# Task goal
Write out again, please, the records below from the first line to the line holding "This screenshot has height=1440, width=2160.", inclusive, and nothing else.

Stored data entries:
-=-=-
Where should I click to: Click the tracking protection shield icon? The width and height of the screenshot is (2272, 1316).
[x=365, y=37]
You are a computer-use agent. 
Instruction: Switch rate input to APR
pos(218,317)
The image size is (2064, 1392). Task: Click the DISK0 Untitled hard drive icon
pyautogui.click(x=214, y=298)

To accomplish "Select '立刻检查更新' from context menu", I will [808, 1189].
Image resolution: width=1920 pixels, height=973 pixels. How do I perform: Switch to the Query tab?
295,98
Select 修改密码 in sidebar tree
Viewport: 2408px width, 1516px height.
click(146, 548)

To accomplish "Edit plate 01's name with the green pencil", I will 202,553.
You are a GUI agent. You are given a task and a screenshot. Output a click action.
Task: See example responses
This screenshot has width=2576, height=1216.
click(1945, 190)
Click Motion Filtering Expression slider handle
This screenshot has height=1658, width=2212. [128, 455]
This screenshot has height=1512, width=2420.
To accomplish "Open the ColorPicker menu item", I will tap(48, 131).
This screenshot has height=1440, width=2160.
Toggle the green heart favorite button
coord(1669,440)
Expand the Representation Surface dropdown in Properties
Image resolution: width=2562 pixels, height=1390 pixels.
-=-=-
# Response to the task
Where should I click to: Click the tracking protection shield icon? The width and height of the screenshot is (2272, 1316).
[x=365, y=37]
You are a computer-use agent. 
Instruction: Switch rate input to APR
pos(218,317)
The image size is (2064, 1392). Task: Click the DISK0 Untitled hard drive icon
pyautogui.click(x=214, y=298)

To accomplish "Select '立刻检查更新' from context menu", I will [808, 1189].
Image resolution: width=1920 pixels, height=973 pixels. How do I perform: Switch to the Query tab?
295,98
Select 修改密码 in sidebar tree
Viewport: 2408px width, 1516px height.
click(146, 548)

To accomplish "Edit plate 01's name with the green pencil", I will 202,553.
You are a GUI agent. You are given a task and a screenshot. Output a click action.
Task: See example responses
This screenshot has width=2576, height=1216.
click(1945, 190)
Click Motion Filtering Expression slider handle
This screenshot has height=1658, width=2212. [128, 455]
This screenshot has height=1512, width=2420.
To accomplish "Open the ColorPicker menu item", I will tap(48, 131).
This screenshot has height=1440, width=2160.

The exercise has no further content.